TEIC / TEI

The Text Encoding Initiative Guidelines
https://www.tei-c.org
Other
268 stars 88 forks source link

Need Schematron to constrain attribute co-occurrence on `<elementRef>` #2543

Open martindholmes opened 2 months ago

martindholmes commented 2 months ago

Arising from ATOP work by @sydb, @HelenaSabel and myself:

<elementRef> does two distinct jobs: it can effectively import an elementSpec from another source using something like this:

<elementRef key="p" source="tei:1.2.1"/>

or it can reference an <elementSpec> somewhere in the ODD or imported from another source, to use it in a content model.

When <elementRef> is a child of <schemaSpec> or <specGrp>, it is doing the former job, and therefore it should only be allowed to have the @source attribute and not the @minOccurs and @maxOccurs attributes.

Conversely, when it's a child of a content model element such as <content> or <sequence>, it should be allowed to have @minOccurs and @maxOccurs, but not @source.

We believe these constraints should be expressed in Schematron.

sydb commented 2 months ago

So to be precise, we are thinking that (schemaSpec|specGrp)/elementRef should not be allowed to have @minOcccurs or @maxOccurs, and that content//elementRef should not be allowed to have @source.

I do not think a deprecation period is in order, as these constructions strike me as nonsensical. That said, I have not actually tested to see if the current Stylesheets produce anything useful when this occurs.

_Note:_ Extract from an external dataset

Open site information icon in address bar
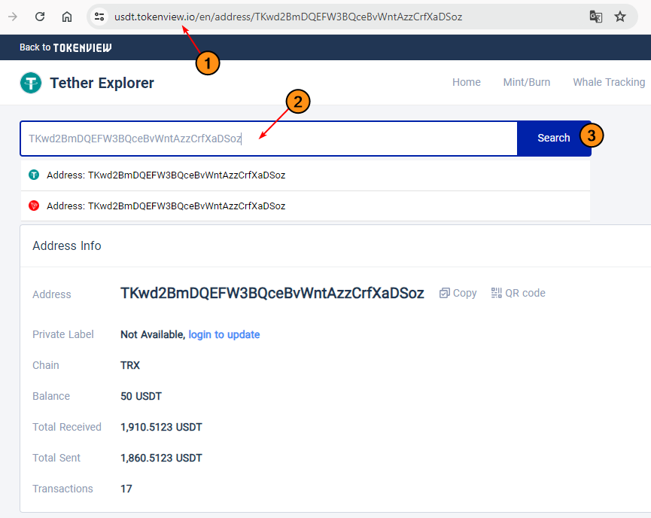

sydb commented 2 months ago

Thus something like

  <sch:pattern>
    <sch:rule context="tei:elementRef[ parent::schemaSpec | parent::specGrp ]">
      <sch:report test="@minOccurs | @maxOccurs">An element reference is not repeatable when part of a schema specification (and thus this &lt;elementRef> should not have @minOccurs or @maxOccurs). </sch:report>
    </sch:rule>
    <sch:rule context="tei:content//tei:elementRef">
      <sch:report test="@source">An element reference within a content model must refer to a locally defined element specification (and thus this &lt;elementRef> should not have @source).</sch:report>
    </sch:rule>
  </sch:pattern>
martindholmes commented 2 months ago

I would do those as assertions, not reports. I think these would be errors.

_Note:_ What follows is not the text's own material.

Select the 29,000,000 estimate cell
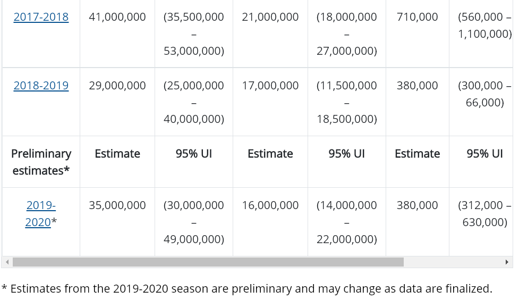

sydb commented 1 month ago

I do not get your meaning @martindholmes — the implication is that <sch:report>s are not errors (and that <sch:assert>s are errors). I do not think the Schematron spec supports that idea. The @role attribute determines whether an <sch:assert> or <sch:report> is an error (or warning or whatever). I think it is perfectly reasonable to add role="error" to the <sch:report>s above, as you are right, these are errors. It strikes me as less reasonable to express the desired test in the negative (e.g. either not( @minOccurs | @maxOccurs ) or not( @minOccurs or @maxOccurs ) or not( @minOccurs ) and not( @maxOccurs ), and not( @source )) when there is no need to add that extra layer of complexity.

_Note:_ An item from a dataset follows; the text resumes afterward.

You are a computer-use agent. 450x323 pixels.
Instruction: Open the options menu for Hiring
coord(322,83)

martindholmes commented 1 month ago

Fair enough. I tend to use asserts for errors and reports to tell me about odd things that are possibly worth looking at but not worth failing the build for, but that's just me.

sydb commented 1 month ago

That said, I have not actually tested to see if the current Stylesheets produce anything useful when this occurs.

I have now tested. Putting @source on content/elementRef had no effect on the RELAX NG, nor did putting @minOccurs and @maxOccurs on schemaSpec/elementRef.

sabineseifert commented 1 month ago

European subgroup at VF2F April 27:

lb42 commented 1 month ago

Why is it considered erroneous to soecify source for an elementRef occuring within content? Seems perfectly reasonable to me.

sydb commented 1 month ago

Summary: While I agree it is reasonable (at least, not unreasonable), it would be quite difficult to do with very little benefit.

First thing that jumps to mind is we have no mechanism for documenting the difference. That is, let’s say you (the customizer) use P5 version 19.2.0 as your base TEI, but then, in the content of <cit> you use the version 17.0.0 version of <pc> for whatever reason. So now you have 17.0.0 <pc> inside <cit> and version 19.2.0 <pc> inside everything else.

Presuming that we could get the output RELAX NG schema to reflect this somehow (which the current Stylesheets will not do, so this could require a lot of work), which version of <pc> would be reflected in your customized documentation?

You might say that there should be such a mechanism to differentiate (like <pc> v. 17.0.0 as the heading to the section on one, <pc> v. 19.2.0 for the other). But there is no such capability now, and I do not think there is a lot of support for putting in the time & effort to do that when no one has requested it in the past decade.

lb42 commented 1 month ago

But the current system already allows me to mix elementRefs with different @sources within a single schemaSpec without any such mechanism so why make a fuss for this special case ?;

sydb commented 4 weeks ago

Well, if you are mixing them inside <content>, the system lets you mix them, but does not produce different output based on @source, so you are getting fooled by the system, the very thing we are hoping to prevent, here.

If you are mixing them as children of <schemaSpec> the system does produce different output based on @source, so while there is no special mechanism to flag “take care, this element is from a different version”, at least the output you get is not lying to you, i.e. it is correct with respect to your ODD.

lb42 commented 4 weeks ago

Not supporting a perfectly reasonable requirement on the grounds that its too hard to implement is not a good look, tho one i have seen before. But its clearly better to be honest about it than silently ignoring it!